Imaginario de Ibiza

La pirámide de ses feixes

En la Avinguda 8 d’Agost aguarda un nuevo edificio que sigue la forma de los viejos monumentos egipcios y mayas, aunque con materiales modernos. Parece que todo vale, con tal de aprovechar hasta el último palmo edificable de suelo urbano

El edificio piramidal.

El edificio piramidal. / X.P

La avaricia es la más desinteresada de las pasiones, ya que exige una abnegación, a veces de magnitud heroica. (Francisco Ayala)

La gran pirámide de Cholula, en México, es la de mayores dimensiones que existe en el mundo. Cada lado tiene 450 metros, el doble que la egipcia de Guiza. Se encuentra cubierta de tierra y vegetación en buena parte y la corona una iglesia católica, Nuestra Señora de los Remedios, que construyeron los conquistadores españoles a finales del siglo XVI. Comenzó a levantarse alrededor del 300 antes de Cristo, aunque, según algunos historiadores, los olmecas tardaron más de mil años en rematarla. Fue erigida en honor al dios Quetzalcóatl y bautizada Tlachihualtepetl, que, en náhuatl, el conjunto de lenguas indígenas que se hablaba en esta región, significa montaña hecha a mano.
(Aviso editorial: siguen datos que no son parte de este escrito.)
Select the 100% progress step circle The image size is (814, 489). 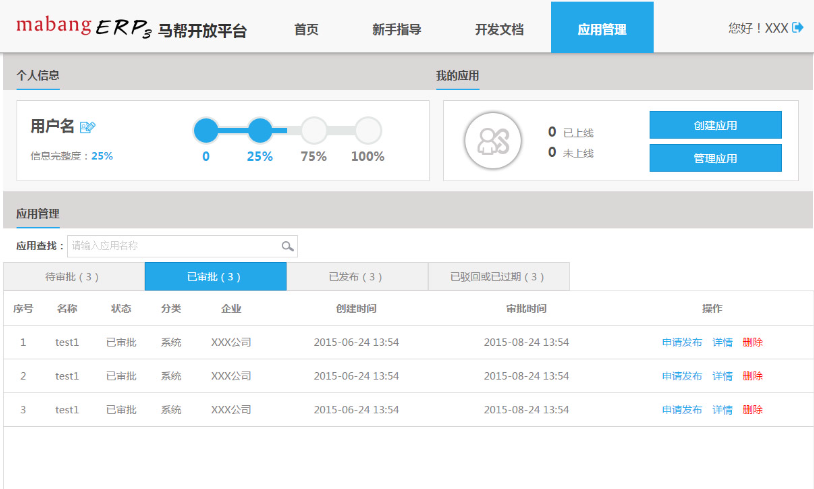coord(368,130)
En Ibiza también podemos presumir de tener una montaña de ladrillo, llamémosla pirámide, aunque su construcción es mucho más reciente. En la isla, con la fiebre especulativa que nos embarga desde hace medio siglo, hemos visto escalonar laderas de montes y acantilados, construir mamotretos junto a las bahías, levantar mansiones en las cimas de los montes y reconvertir hoteles avejentados en moles impensables con poco más que un permiso de reforma.
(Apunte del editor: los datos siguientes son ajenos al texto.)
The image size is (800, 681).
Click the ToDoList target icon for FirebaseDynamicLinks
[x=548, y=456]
Sin embargo, casi nada ha acabado siendo derribado y desde luego nunca por una cuestión de de mal gusto. Cayó, en 1971, el hotel Insula Augusta, mastodonte de diez plantas construido por Abel Matutes en Platja d’en Bossa, porque interfería con las señales aéreas que los pilotos necesitan para aterrizar. El escándalo fue tan mayúsculo que culminó con su dimisión como alcalde de la ciudad. En 2009 también vimos el derrumbamiento de la casa del músico y productor Michael Cretu, en Corona, por ser una obra ilegal en territorio protegido. Y poco más que merezca la pena resaltarse.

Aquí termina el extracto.